Another key quote is:
"The hypothesis in this thesis is as follows:
• Experienced ultimate player’s judge travelling in ultimate frisbee better than
novices.
In the following thesis I also intend to answer these questions:
• Can humans judge this complex situation with more certainty than random?
• Which of the independent variables examined seem to influence the result?"
---
My email response to him bounced, so Edmund, please respond here with a link to the paper, if you would like others to read it.

I only had a chance to skim the paper, but I'm not sure that I would agree with the classification of "expert". Some expert players and travel-callers I've seen are actually not experts at discerning travels. I would instead have tried to select Observers as the experts. Unfortunately, the WFDF world does not believe in Observers.
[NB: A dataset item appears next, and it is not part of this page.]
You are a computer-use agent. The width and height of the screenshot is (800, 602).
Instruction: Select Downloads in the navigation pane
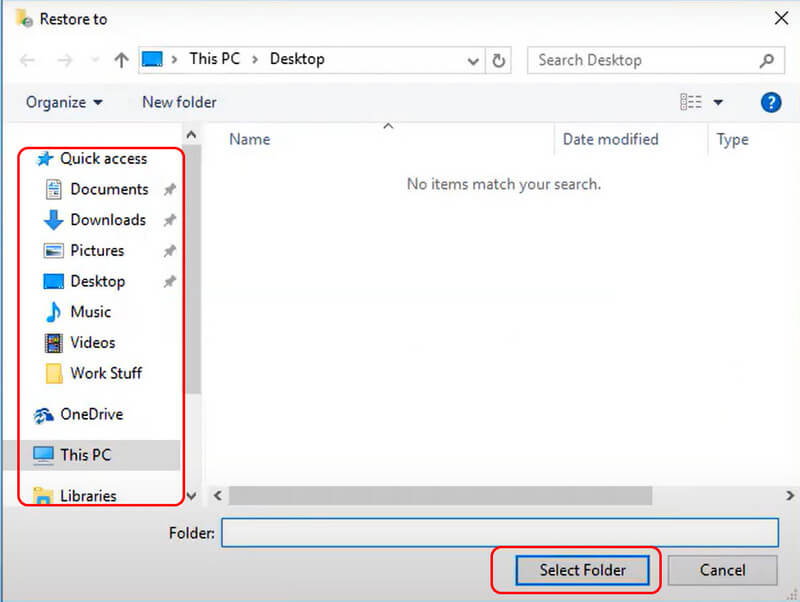(107, 220)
Ooh, here's a juicy conclusion:
Differences between men and women
By analysing previous studies in a neighbouring field, time to contact field where gender differences are found by e.g. Schiff and Oldak (1990), McLeod and Ross (1983). Their findings show that women are less accurate at judging point of contact than men judge. Schiff and Oldak, (1990) mean that this can have two reasons, either it is of the women’s tendency to underestimate or that women have poorer spatiotemporal skill. This present study show that women are more defensive in their judgements (women have lower beta values than the men) which supports the former reason of gender differences.

Anyone?

12 comments:

Anonymous said...

Can we get a better translation of the last paragraph? What does "women are more defensive in their judgements" mean?

Anonymous said...

Hi,

That is a good question and will try to answer it. When judging travelling there are four outcomes. You judge travelling but it isn’t that. You judge travelling and it is that. You judge it isn’t a travelling but it is. You judge it isn’t a travelling and that was correct. When I then did a gender comparison on the two different types of incorrect judgements, women had a tendency to say that it wasn’t a travel when it was. That is what I mean about that women had a more defensive strategy of judgement. I know this was a very complicated way of explaining but I hope you got it.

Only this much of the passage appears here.